Author Topic: Adelphia Execs Arrested  (Read 526 times)

Offline Udie

  • Gold Member
  • *****
  • Posts: 3395
Adelphia Execs Arrested
« Reply #15 on: July 24, 2002, 04:32:56 PM »
Quote
Originally posted by Montezuma


Probably before, but the Republican Congress' sabotage of Clinton's SEC director's efforts to reform the accounting industry was also before Jan 20, 2001.

A funny and unrelated item is that the Rigas family refused to carry pr0n on Adelphia systems.  They are moralizing hypocrits like Charles Keating.





 ROFLOL!!!!


 Lets see how many SEC investigations where there in the past administration?  

 I think we can see who is trying to fix the problem and it's not congress or the democrats!

Offline Montezuma

  • Silver Member
  • ****
  • Posts: 959
Adelphia Execs Arrested
« Reply #16 on: July 24, 2002, 05:11:51 PM »
http://www.hillnews.com/012302/audit.shtm

13 senators pressured SEC to abandon proposed audit rule
By Alexander Bolton

Thirteen senators pressured Arthur Levitt, then-chairman of the Securities and Exchange Commission (SEC), to abandon a proposed rule that would have barred accounting firms from doing both auditing and consulting work for the same client, The Hill has learned.

Their actions take on new relevance in light of the collapse of the Enron Corporation. Critics contend that the company’s auditor, Arthur Andersen, was severely compromised by its simultaneous $27 million consulting contract with Enron.

Nearly every one of the lawmakers, except for Sen. Phil Gramm (R-Texas), warned that the agency would lose funding if Levitt went ahead with his effort, according to former SEC officials with intimate knowledge of the events. Nearly all the senators benefited from campaign contributions from the accounting industry, which opposed the change.

Levitt’s proposal, put forth toward the end of the Clinton administration, elicited stern letters from 11 members of the Senate Banking Committee, who were joined by two other senators in lobbying against it.

Some of the attacks on the proposal were direct, but others phrased their opposition in terms of needing more time to study it.

Letters opposing the proposal were sent to Levitt by Sens. Charles Schumer (D-N.Y.), Robert Bennett (R-Utah), Evan Bayh (D-Ind.), Gramm, Richard Shelby (R-Ala.), Robert Torricelli (D-N.J.), former Sen. Rod Grams (R-Minn.), Wayne Allard (R-Colo.), Jim Bunning (R-Ky.), Chuck Hagel (R-Neb.) and Rick Santorum (R-Pa.). Of that group, only Torricelli does not sit on the banking panel.

In addition, Sens. Ron Wyden (D-Ore.) and Mike Enzi (R-Wyo.), another Banking Committee member, voiced their opposition to the former chairman’s actions.

Spokespersons for Schumer, Bayh, Gramm, Torricelli, Allard, Enzi, Shelby and Hagel said their bosses never threatened the commission’s funding. Spokesmen for Allard and Bayh disputed that their bosses opposed the rule, asserting that they were merely raising prudent questions on legislation that would have had a significant impact on the accounting industry. The other senators failed to return telephoned requests for comment.

--- AVAILABLE DATA ---

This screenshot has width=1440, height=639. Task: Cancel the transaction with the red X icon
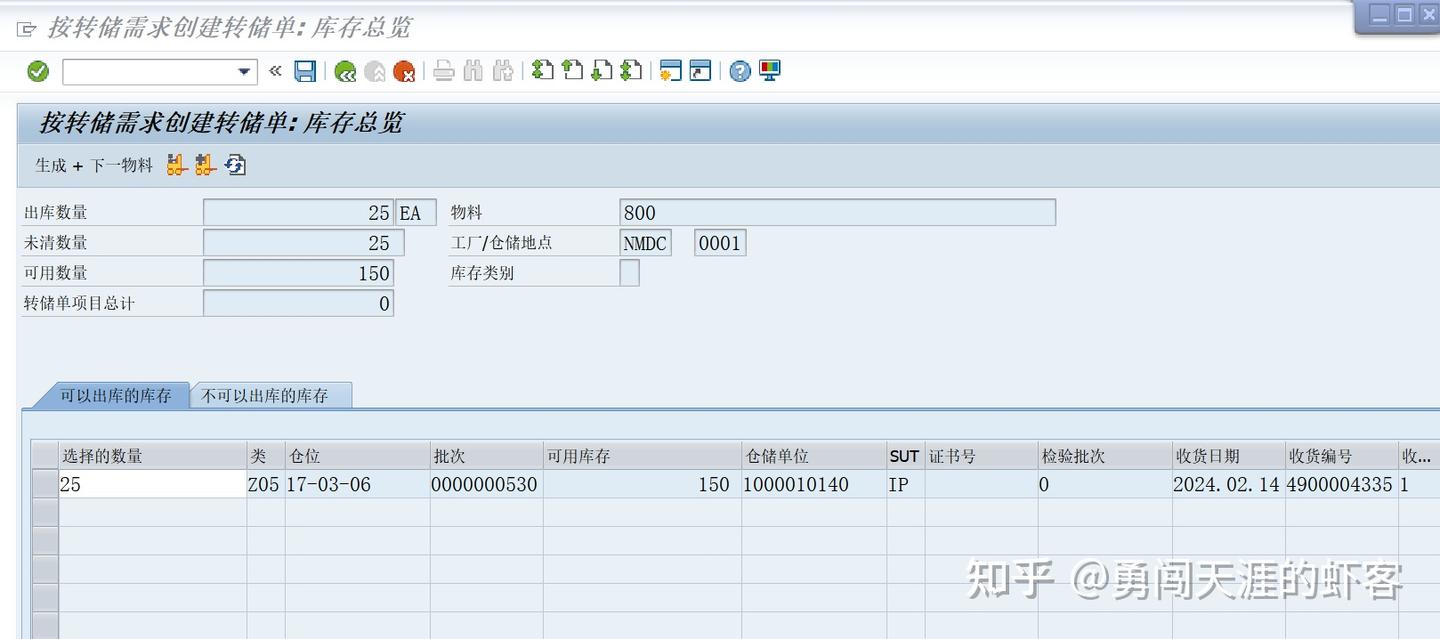pyautogui.click(x=404, y=71)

--- WRITTEN TASK 1 ---
Answer these questions about the forum thread:
(a) What member rank is shown for Montezuma?
(b) How much was Arthur Andersen's consulting contract with Enron worth?
(c) Among the senators who sent letters to Levitt, which one does not sit on the banking panel?
--- WRITTEN TASK 2 ---
Duplicate the part of the forum thread starting at "http://www.hillnews.com/012302/audit.shtm" and ending at "Hill has learned.".
--- WRITTEN TASK 3 ---
List every senator the forum thread marks as a Democrat (D).
The material plays no part in any of this.

--- WORKED SOLUTION 1 ---
(a) Silver Member
(b) $27 million
(c) Robert Torricelli

--- WORKED SOLUTION 2 ---
http://www.hillnews.com/012302/audit.shtm

13 senators pressured SEC to abandon proposed audit rule
By Alexander Bolton

Thirteen senators pressured Arthur Levitt, then-chairman of the Securities and Exchange Commission (SEC), to abandon a proposed rule that would have barred accounting firms from doing both auditing and consulting work for the same client, The Hill has learned.

--- WORKED SOLUTION 3 ---
Charles Schumer (D-N.Y.)
Evan Bayh (D-Ind.)
Robert Torricelli (D-N.J.)
Ron Wyden (D-Ore.)